TASK DATA:

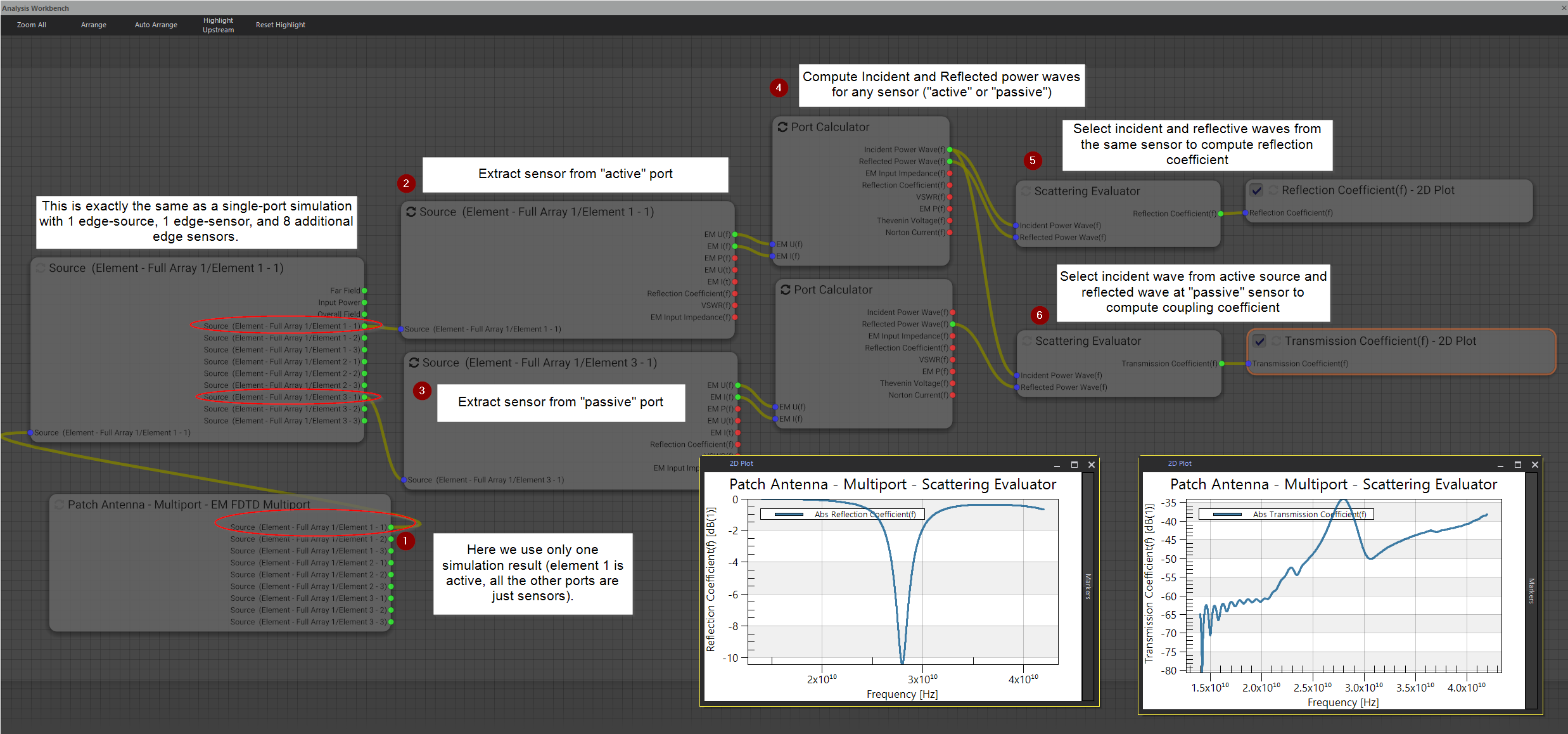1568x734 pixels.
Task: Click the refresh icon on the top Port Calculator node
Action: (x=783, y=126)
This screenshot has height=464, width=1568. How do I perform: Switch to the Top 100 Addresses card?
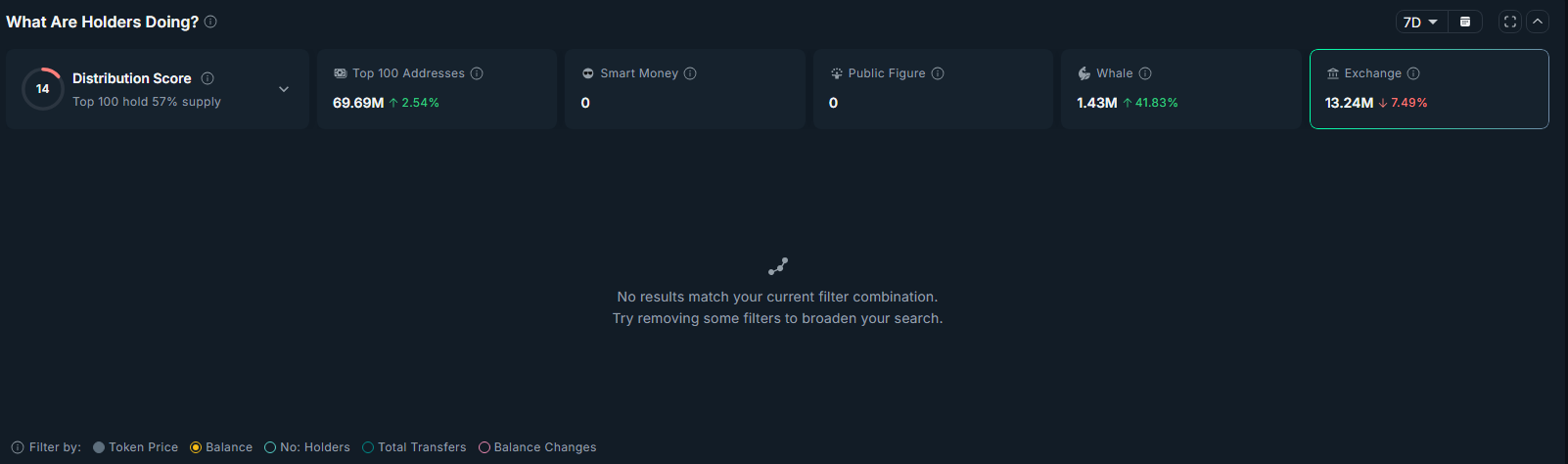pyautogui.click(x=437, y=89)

---

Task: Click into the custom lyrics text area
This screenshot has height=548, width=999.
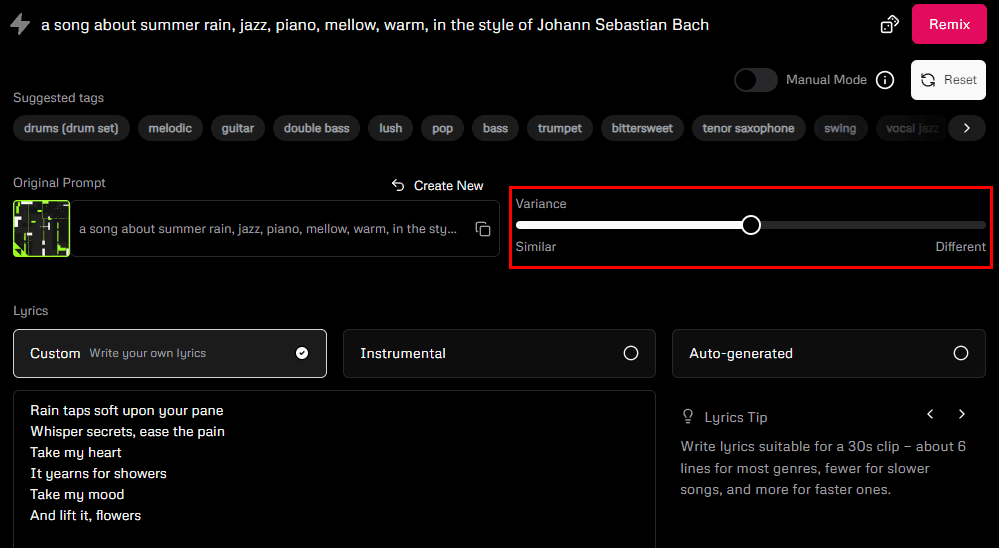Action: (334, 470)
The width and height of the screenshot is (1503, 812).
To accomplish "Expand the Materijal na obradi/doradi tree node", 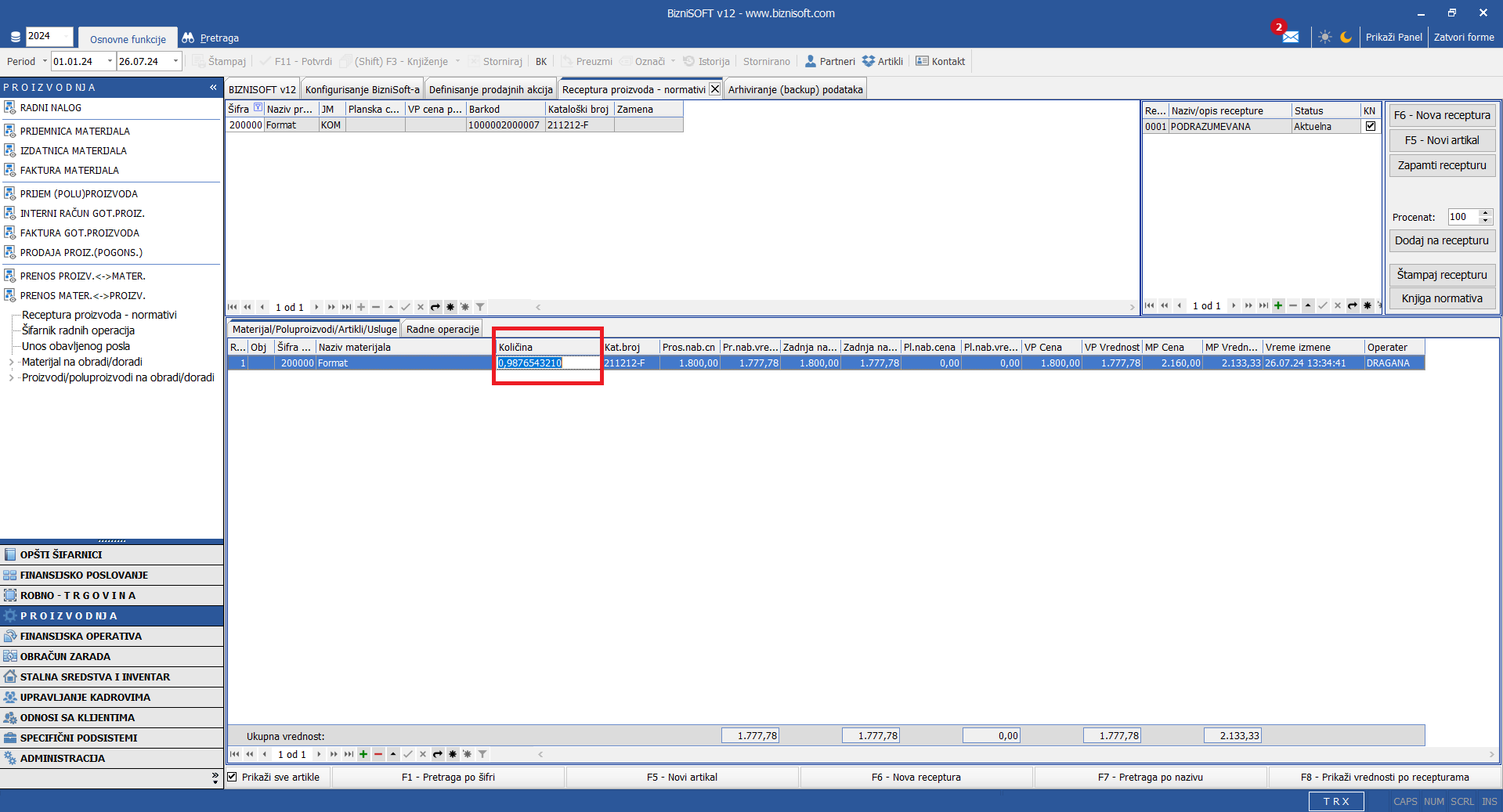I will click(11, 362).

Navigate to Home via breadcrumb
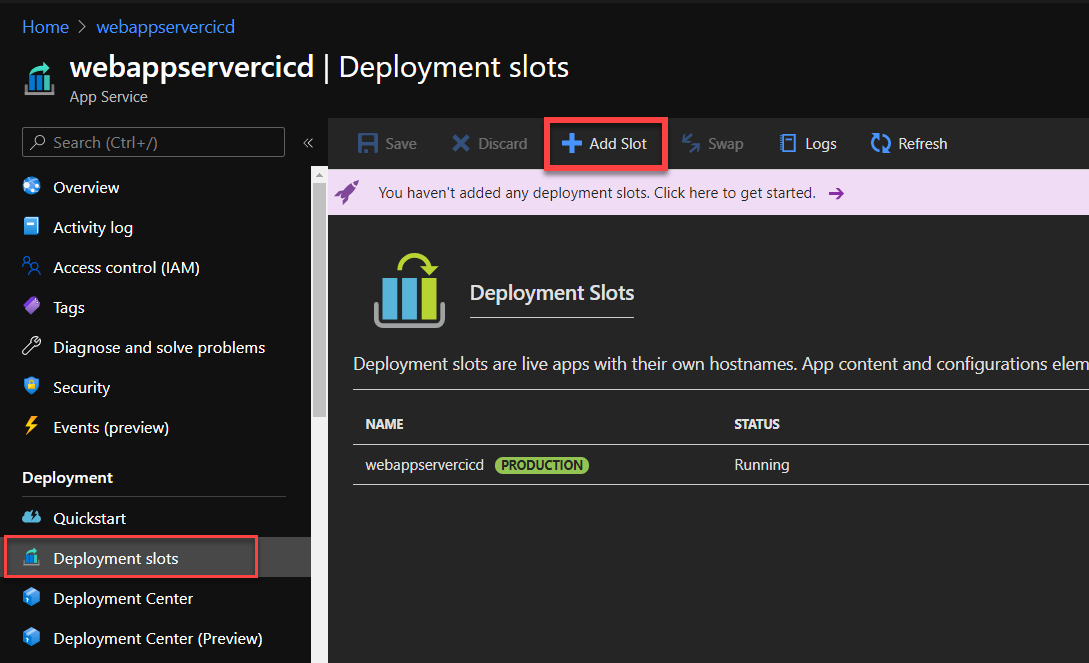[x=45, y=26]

TO BE DONE:
Copy the lines starting with the one containing "This screenshot has height=464, width=1568." and going on through the one containing "pyautogui.click(x=437, y=89)", including both. Leave the pictures out of your answer.

RESPONSE TO THIS EXERCISE:
This screenshot has height=464, width=1568. How do I perform: Switch to the Top 100 Addresses card?
pyautogui.click(x=437, y=89)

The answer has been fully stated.